---------- KUTIPAN HALAMAN ----------

Mendengarkan album baru sebuah band favorit kalian adalah perkara menyenangkan dan mudah, tak perlu diganggu dengan hal-hal tetek bengek seperti politik misalnya. Namun pada kenyataannya tidak demikian kasusnya untuk sebuah band yang pernah melampaui banyak hal, membuat politik menjadi sangat menyenangkan, membuat musik menjadi instrumen perubahan dan filsafat menjadi mainan dan godam.
Tak lama setelah mereka merilis album profetik super brutal dan perfeksionis mereka ‘The Shape of Punk to Come’ tahun 1998, Refused bubar. 14 tahun kemudian, mereka reuni di sebuah mega-festival musik, Coachella. Secara mengejutkan, reuni tersebut 3 tahun kemudian dilanjutkan dengan merilis album baru bertitel ‘Freedom’. Sudah barang tentu album baru ini bersuara berbeda, eksperimental, keluar dari ekspektasi orang. Dennis dkk menulis album yang tak ingin seolah seperti ‘The Shape of Punk to Come Part II’. Repetisi tidak ada dalam kamus mereka.
Untuk band seperti Refused, banyak orang beranggapan bahwa masalah yang sebenarnya terletak pada para pendengarnya, tidak pada album baru atau Refused itu sendiri. Karena bagaimanapun mereka adalah band yang memiliki komitmen kuat terhadap eksperimen dan nyaris tak akan mungkin melakukan pengulangan atas nama apapun. Jika memang terjadi, akan sangat melecehkan pernyataan kolektif Refused yang paling terkenal; “How can we expect anyone to listen / if we are using the same old voice?”. Mereka adalah para petualang yang selalu siap dengan konsekuensi mantra mereka; “So sick of not trying, scared we might fail, we accomplish nothing”.
Lagipula nampaknya, setelah melahirkan sebuah mahakarya yang nyaris tak bisa dilampaui oleh siapapun (termasuk mereka sendiri) hal yang paling ‘punk’ untuk dilakukan adalah membuat album baru. Terlebih ketika semua orang menganggap reuni dengan album baru itu adalah ide buruk. Oh, lihatlah komentar Dennis Lyxzén pada wawancaranya di Rolling Stones sesaat sebelum ‘Freedom’ dirilis; “Fuck What People Expect of Us”.
Mereka nampaknya lupa, bahwa satu hal penting yang pernah mereka deklarasikan perihal musik, bahwa musik bukan sekedar musik, terlebih punk. Mereka sendiri pernah menulisnya dengan begitu kuat. Saya masih memegang kopian kompilasi CD “Straight Edge as Fuck Vol.3” dimana mereka terlibat di dalamnya. Pada liner notes-nya mereka menulis; “The art produced by Refused is a weapon in the service of the struggle and an inseparable part of it. Their rightful place is in the centers of conflict, that is to say, in the streets and on the stereos, in the factories”.
Di sinilah awal bagaimana mengapresiasi album baru mereka tidak menjadi mudah. Jika ekspektasi banyak orang hanya diterjemahkan pada harapan bagaimana mereka bisa membuat petualangan baru dalam perkara musik belaka, tentu kita sudah selesai dengan mendengarkan Candiria, At The Drive In atau sebut selusin grup musik lainnya yang pula bereksperimen dengan suara, format dan komposisi.

---------- ENTRI DATA ----------

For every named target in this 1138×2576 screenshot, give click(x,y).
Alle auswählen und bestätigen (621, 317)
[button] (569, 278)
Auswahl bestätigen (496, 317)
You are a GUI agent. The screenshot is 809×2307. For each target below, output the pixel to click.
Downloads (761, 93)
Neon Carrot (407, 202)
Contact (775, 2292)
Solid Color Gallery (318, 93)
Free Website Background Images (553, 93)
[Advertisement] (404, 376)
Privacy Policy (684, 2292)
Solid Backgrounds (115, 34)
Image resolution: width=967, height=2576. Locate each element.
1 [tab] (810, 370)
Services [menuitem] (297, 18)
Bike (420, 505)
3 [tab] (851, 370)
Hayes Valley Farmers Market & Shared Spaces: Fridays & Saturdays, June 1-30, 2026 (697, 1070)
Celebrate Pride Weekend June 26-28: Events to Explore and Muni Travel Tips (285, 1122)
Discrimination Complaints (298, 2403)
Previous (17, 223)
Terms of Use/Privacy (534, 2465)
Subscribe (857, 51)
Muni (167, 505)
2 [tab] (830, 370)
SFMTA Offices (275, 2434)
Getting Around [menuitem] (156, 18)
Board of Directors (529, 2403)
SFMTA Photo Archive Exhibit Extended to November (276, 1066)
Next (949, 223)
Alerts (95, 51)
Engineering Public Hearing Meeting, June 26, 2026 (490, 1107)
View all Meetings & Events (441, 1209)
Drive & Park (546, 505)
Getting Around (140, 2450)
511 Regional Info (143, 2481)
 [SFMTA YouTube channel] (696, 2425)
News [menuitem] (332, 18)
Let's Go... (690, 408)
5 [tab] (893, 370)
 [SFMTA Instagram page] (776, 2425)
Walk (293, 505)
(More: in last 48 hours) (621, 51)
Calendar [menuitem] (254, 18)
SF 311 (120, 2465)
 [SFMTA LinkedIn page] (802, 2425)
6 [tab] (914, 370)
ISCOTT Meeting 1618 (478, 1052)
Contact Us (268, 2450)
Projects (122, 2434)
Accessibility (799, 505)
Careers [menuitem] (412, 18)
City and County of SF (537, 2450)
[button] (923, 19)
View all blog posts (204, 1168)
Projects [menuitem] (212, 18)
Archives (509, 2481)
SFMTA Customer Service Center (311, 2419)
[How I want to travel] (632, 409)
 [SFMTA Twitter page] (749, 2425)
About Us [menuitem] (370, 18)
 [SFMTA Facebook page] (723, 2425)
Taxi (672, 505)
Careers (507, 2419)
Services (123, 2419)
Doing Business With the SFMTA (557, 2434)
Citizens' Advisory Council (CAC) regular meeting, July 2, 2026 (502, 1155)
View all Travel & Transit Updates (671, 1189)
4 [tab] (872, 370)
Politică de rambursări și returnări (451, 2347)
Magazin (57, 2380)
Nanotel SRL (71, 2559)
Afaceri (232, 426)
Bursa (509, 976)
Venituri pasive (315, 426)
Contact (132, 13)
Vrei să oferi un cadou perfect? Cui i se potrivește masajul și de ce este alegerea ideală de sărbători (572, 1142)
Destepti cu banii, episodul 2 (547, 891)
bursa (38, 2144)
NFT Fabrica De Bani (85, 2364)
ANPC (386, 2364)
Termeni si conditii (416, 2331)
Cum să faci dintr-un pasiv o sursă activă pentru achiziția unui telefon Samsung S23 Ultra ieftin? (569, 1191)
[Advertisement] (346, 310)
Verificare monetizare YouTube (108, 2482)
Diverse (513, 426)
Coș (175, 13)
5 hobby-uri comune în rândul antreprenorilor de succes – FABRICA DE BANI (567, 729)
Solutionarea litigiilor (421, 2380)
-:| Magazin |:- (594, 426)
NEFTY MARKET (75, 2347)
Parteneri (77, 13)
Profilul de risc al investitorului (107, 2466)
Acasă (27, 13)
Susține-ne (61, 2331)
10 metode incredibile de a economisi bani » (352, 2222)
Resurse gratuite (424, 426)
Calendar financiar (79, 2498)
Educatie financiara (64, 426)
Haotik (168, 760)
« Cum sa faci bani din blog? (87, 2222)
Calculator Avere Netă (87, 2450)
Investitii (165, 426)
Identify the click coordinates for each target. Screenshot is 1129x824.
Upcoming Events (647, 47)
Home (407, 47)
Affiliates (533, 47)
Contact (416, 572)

----------

= RUMUSAN TUGAS A =
Dapatkah Anda merangkum tulisan tentang album baru Refused di atas dalam dua kalimat?
= RUMUSAN TUGAS B =
Bisakah Anda menuliskan lanjutan tulisan tentang album baru Refused, dimulai sesudah kalimat terakhirnya?
Data tersebut diambil dari sumber yang berbeda.

= JAWABAN TERTULIS A =
Tak lama setelah merilis 'The Shape of Punk to Come' pada 1998, Refused bubar, lalu reuni di Coachella 14 tahun kemudian dan tiga tahun setelahnya merilis album baru yang eksperimental bertitel 'Freedom' yang sengaja tidak mengulang album sebelumnya. Mengapresiasi album ini tidak mudah karena Refused sendiri pernah menyatakan bahwa musik bukan sekadar musik, melainkan senjata dalam perjuangan, sedangkan jika yang diharapkan hanya petualangan musikal belaka, cukup mendengarkan grup lain yang juga bereksperimen dengan suara, format, dan komposisi.

= JAWABAN TERTULIS B =
Mereka agaknya lupa, atau pura-pura lupa, bahwa yang membuat Refused menyala 17 tahun lalu tidak terletak hanya pada perkara bagaimana mereka bereksperimen namun pula bagaimana eksperimen media itu mereka gunakan untuk mengkomunikasikan ide besar tentang alienasi, penghisapan, penindasan dan pembangkangan yang belakangan terdengar membosankan dan menjenuhkan.
Yang membuat ‘The Shape of Punk to Come’ begitu brillian adalah bagaimana mereka meminjam dan menginkorporasi elemen-elemen sejarah (musik dan politik) di belakang mereka yang sengaja dipilih sebagai representasi pembangkangan. Judul album provokatif yang dipinjam dari Ornette Coleman dan Nation of Ulysses, judul lagu yang mengadopsi Born Against, sampul album Rye Coalition, puisi Henry Miller, monolog Apocalypse Now dan sekian banyak serpihan-serpihan dari budaya populer yang mereka konstruksi dan dibungkus ulang dengan politik radikal. Pada musiknya, mereka meminjam seporsi jazz di sini, sedikit elektronik musik ala Ink and Dagger di sana, sedikit Fugazi di sini dan sedikit folk di sana.
‘The Shape of Punk to Come’ terdengar begitu ajaib justru karena reklaimnya atas ‘punk’. Sebrutal dan sejauh apapun eksperimentasi musik mereka, saat itu Dennis dkk tak menjadikan musik sebagai tujuan utama. Justru petualangan sonik mereka adalah bagian dari pergulatan ide dan aksi sosial politik yang simultan mereka lakukan. Refused beranggapan ide-aksi radikal dan revolusioner harus pula memerlukan musik yang radikal dan revolusioner. Dari ide tersebut klaim punk masa depan itu berangkat, ketika punk yang mereka anggap radikal dan revolusioner begitu membosankan dan terkooptasi oleh ide-ide borjuis dan menjadi tontonan belaka.
Saat album itu keluar, musik mereka tidak berdiri sendirian, ia berdampingan dengan manifesto-manifesto di dalam sampul album, yang dibuat dengan obsesi meletup-letup tentang membongkar alienasi dan mengorganisir perlawanan. Kalian bisa menemukan selusin teologi pembebasan didalamnya. Hegel, Marx, Proudhon, Bakunin, Luxemburg, Malatesta, Deborg, Vaneigem mengalir tanpa kalian harus merasa sedang berada dalam kelas ekonomi politik. Album ini menginspirasi generasi aktivis anti-globalisasi korporasi yang menyeruak beberapa tahun setelah album ini dirilis. Paling tidak dalam bentuk representasinya; foto seorang aktivis mengenakan t-shirt Refused melempar molotov pada aksi menolak pertemuan G8 di Genoa, Italia tahun 2001.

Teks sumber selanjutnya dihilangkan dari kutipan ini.